In constant currency terms, fee income jumped by 10.6% compared to a 3.9% decline in 2020, based on a like-for-like comparison of those firms reporting fee income for 2021 and 2020. That also means the Global 250 grew by 6.8% compared to the pre-pandemic year of 2019.
“One big success story was the UK, where growth was better than 20% in both constant currency and US dollar terms," explains Holmes.
"The relative weakness of the euro impacted numbers from continental Europe, masking what was a pretty good year,” he adds.
Edelman was one of six agencies to report double-digit growth in 2021, alongside excellent performances from Brunswick (+36%), Real Chemistry (+32%) and Finsbury (+18%).
After a difficult 2020 in which they declined by 8%, midsize PR firms — defined for these purposes as those within $50m to $250m — reclaimed their position as the industry's growth engine, expanding by 15.4% (constant currency) in 2021 to $3.9bn, and up 19.4% compared to their 2019 numbers.

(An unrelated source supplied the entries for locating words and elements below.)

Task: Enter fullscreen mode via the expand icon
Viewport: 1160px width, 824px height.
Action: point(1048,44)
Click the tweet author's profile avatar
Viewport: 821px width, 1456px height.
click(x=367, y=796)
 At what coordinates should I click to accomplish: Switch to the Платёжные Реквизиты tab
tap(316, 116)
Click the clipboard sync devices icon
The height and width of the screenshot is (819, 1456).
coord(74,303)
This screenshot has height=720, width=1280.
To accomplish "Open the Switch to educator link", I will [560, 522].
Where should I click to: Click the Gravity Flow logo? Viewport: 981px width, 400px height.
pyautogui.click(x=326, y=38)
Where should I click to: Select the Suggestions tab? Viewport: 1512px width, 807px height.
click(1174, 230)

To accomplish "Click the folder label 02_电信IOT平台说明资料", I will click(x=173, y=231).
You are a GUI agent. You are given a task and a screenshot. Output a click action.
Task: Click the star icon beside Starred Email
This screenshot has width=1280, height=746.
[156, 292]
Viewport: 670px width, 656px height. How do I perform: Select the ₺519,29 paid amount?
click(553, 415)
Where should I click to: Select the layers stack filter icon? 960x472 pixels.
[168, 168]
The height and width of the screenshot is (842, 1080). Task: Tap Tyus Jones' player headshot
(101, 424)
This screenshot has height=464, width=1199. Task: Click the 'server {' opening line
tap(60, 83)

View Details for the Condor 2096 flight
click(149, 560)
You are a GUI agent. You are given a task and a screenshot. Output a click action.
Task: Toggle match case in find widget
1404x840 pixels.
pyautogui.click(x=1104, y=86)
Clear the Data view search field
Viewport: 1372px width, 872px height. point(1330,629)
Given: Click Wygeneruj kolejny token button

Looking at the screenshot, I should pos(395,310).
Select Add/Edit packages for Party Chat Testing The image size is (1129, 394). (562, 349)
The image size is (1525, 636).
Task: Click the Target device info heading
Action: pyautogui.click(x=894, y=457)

Smaller firms ($15m to $50m) also performed well — up 16% in constant currency terms.
And while that gap narrowed two years ago, independents restated this argument to handsome effect in 2021, delivering a significant watershed moment in the process.
In 2021, independent PR firms were up 20% in constant currency terms to $8.2bn, marking the first time in the Rankings' decade-plus history that independent PR firms now account for more fee income than publicly-owned players.
Independent PR firms now comprise 61% of the global PR agency market, in terms of fee income.
For the first time, independent PR firms account for more than half the revenue in the survey, while the big four revenue share declined to 29%.